**Given passage:**

++++++++++

Sunday 3 September 2023

PM Modi speeds up Blockchain in digital drive (The Sunday Guardian)

 The RBI needs to remember that unless global crypto norms get established as suggested by the PM, several of its measures may have a negative impact on domestic jobs, revenue and economic growth.

In times of crises, people in India turn to gold, and this is what they did soon after the 1962 aggression by the PLA took place. The austere Finance Minister of India, Morarji Desai, came up in 1963 with what he thought would be a solution to the swelling imports of gold. Ban import of gold completely. For millennia, the people of the subcontinent had been purchasers and holders of gold, often for use as a last resort in case times turned sour. To expect them to stop buying gold was a leap too far of faith in the potency of government edicts in a sprawling country. Till Morarji’s ban, India had not just been an importer but an exporter of gold, often in the form of jewellery. More than two million citizens were directly or indirectly involved in the gold business. Overnight, they lost their occupations, and less scrupulous individuals took their place in the now illicit gold trade. It was from India’s 1963 Gold Ban that Dubai began its ascent as a major trading hub. Sending gold to India through a medley of ways became a lucrative business in the sheikhdom. Among the undesirable side effects of the banning of gold was the appearance of the mafia, in the shape of illegal importers of gold from Dubai to India. Smuggling of gold remained a profitable business in India until 1992, when Prime Minister Narasimha Rao once again legalised the trade by scrapping the ban. During the UPA period, Finance Minister Chidambaram imposed a 10% duty on imports of gold. After that, smuggling once again became viable, and illegal operators entered a boom period. Not surprisingly, recorded gold imports fell drastically and collections from the new tax were small. Business in gold flourished, but illegally and in cash, with the government getting no revenue out of such business. An import duty on gold in excess of 5% promotes not revenue but smuggling of the precious metal. Dubai’s rise as a trading power dates back to the banning of gold imports in 1963. Had Narasimha Rao’s policy of permitting the gold trade not been reversed by the UPA, by now India would have been the global hub of the gold trade, and would through its exchanges exert a powerful effect on not just supply but price of the precious metal. Unsustainable taxes and overzealous regulation only succeed in driving away legal activity to other shores and inflating the illegal economy.

++++++++++

**Data block:**
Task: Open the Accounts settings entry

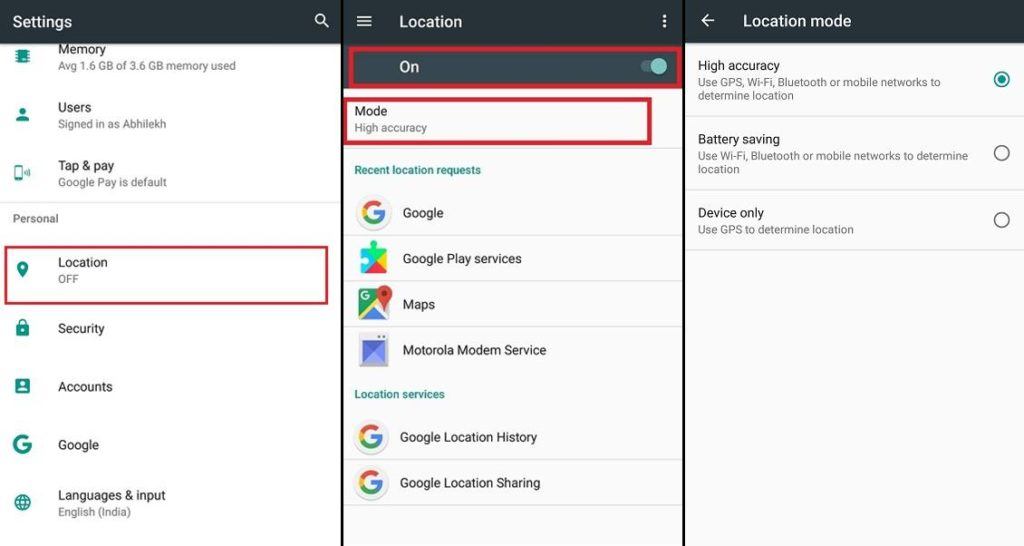Action: point(85,387)
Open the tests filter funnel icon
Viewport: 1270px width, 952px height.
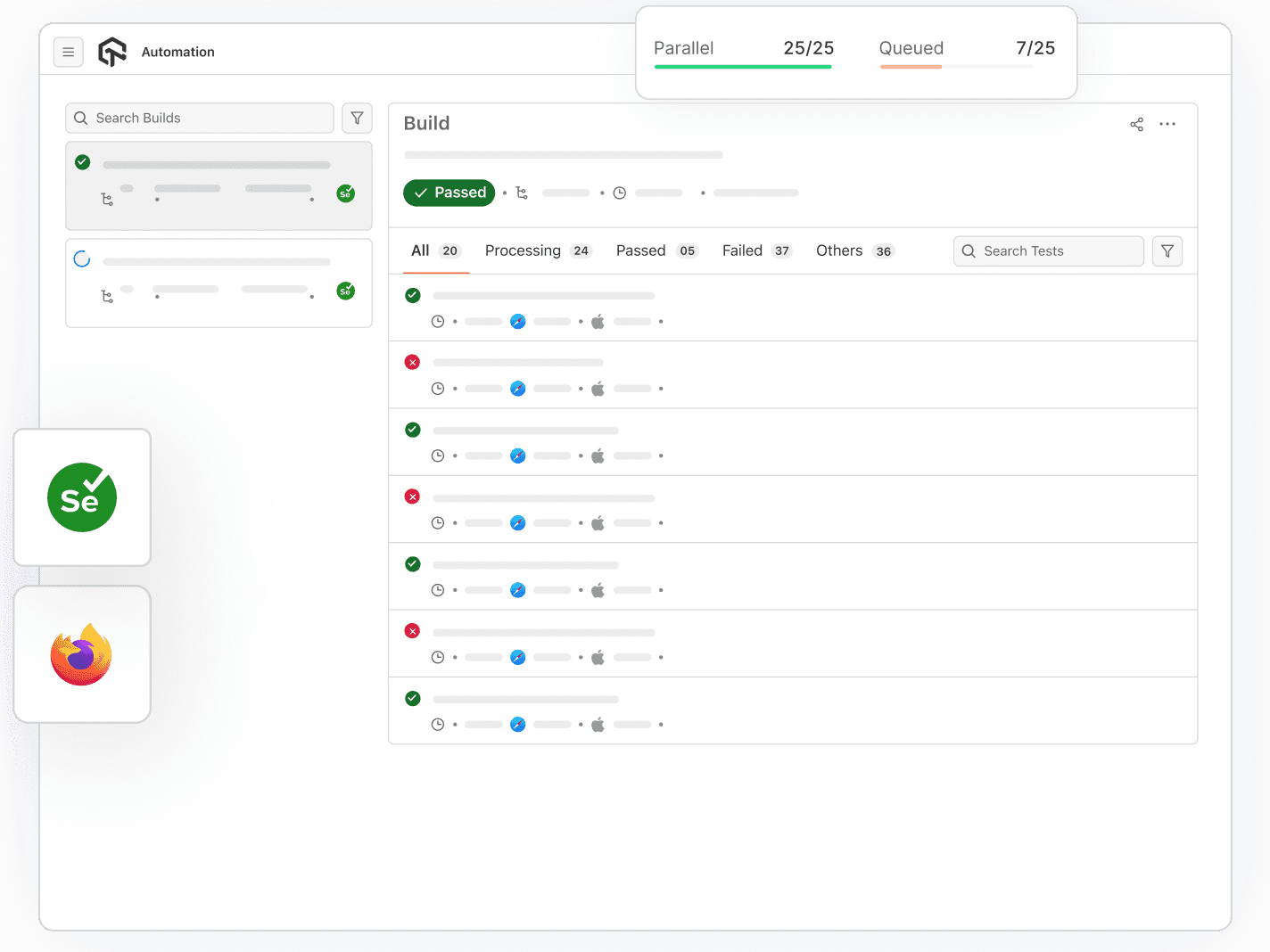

++++++++++

**Tasks for this exercise:**
**1)** According to the article on India's gold ban, in which year did Prime Minister Narasimha Rao legalize the gold trade again?
**2)** Carry the article on India's gold ban forward from its final sentence.
The lines play no part in what comes next.

**Responses to the tasks:**
**1)** 1992

**2)**
More than a third of the GDP of the Irish Republic has its origin in a few high-rise buildings in Dublin that serve as corporate headquarters for companies selling their goods across the world. Rather than having headquarters in their home countries, they operate from Dublin because of the lower tax that needs to be paid. 10% of a million is 100,000, while 40% of 100,000 is just 40,000. A low tax and easy compliance system that promotes growth would generate far more revenue than a high tax regime and regulatory mechanisms that soak up much of the time of top and middle management in matters of compliance (rather than in market development and product upgradation). CCP General Secretary Xi has converted the business environment in China into a morass, thereby giving a chance for India to acquire a faster and faster growth rate. This has begun to happen during Modi 2.0, and needs to be in full bloom during the next five years.

There is need to be watchful that those with control freak mindsets, such as those behind such self-goals as those made by Morarji and Chidambaram on gold policy, are kept out of economic policymaking. Finance Minister Nirmala Sitharaman has subtly reminded the Reserve Bank of India that the central bank should not kill jobs in the belief that higher interest rates (rather than lowering supply constraints) would curb inflation. All that higher rates would do would be to reward those (mostly external players) who depend on arbitrage for their millions. Instead of cosying up to arbitrage vultures, central bankers need to give them a wide berth. In the US, Fed Chairman Jerome Powell and Treasury Secretary Janet Yellen are slowly choking the status of the US dollar as the reserve currency of the world by the Fed’s high interest rates and Treasury’s Russia sanctions. However, in other fields the Biden administration is doing well, among which is the rapidly emerging market in crypto assets. Binance (a PRC-controlled crypto platform) exulted at the fall of FTX, but before long, it too was substantially taken down, together with Coinbase. The hand of US authorities was scarcely concealed in such takedowns. As a consequence, the US-based NYSE and CMX are emerging as the biggest crypto exchanges in the world. That honour could easily go to India. There was a time not long ago when India had over a hundred million crypto wallet traders. Since then, a crackdown supervised by the central bank has seen almost all such traders migrate to other platforms, none of which are based in India. Worryingly, several migrated to PRC-controlled platforms, and as a consequence, while authorities in India became unaware of crypto trades by Indian nationals, the CCP was in the know. When an asset is not tax deductible when it loses value, but pays a hefty tax when it gains value, few will hold that asset and make legal trades in the taxing country. Those behind the “crypto crackdown” in India had the effect of stifling a domestic industry that continues to grow worldwide. Central bankers need to pay attention to the words of Prime Minister Narendra Modi, who ignited the massive digital revolution that has been taking place in India over the past six years. The RBI needs to remember that unless global crypto norms get established as suggested by the PM, several of its measures may have a negative impact on domestic jobs, revenue and economic growth.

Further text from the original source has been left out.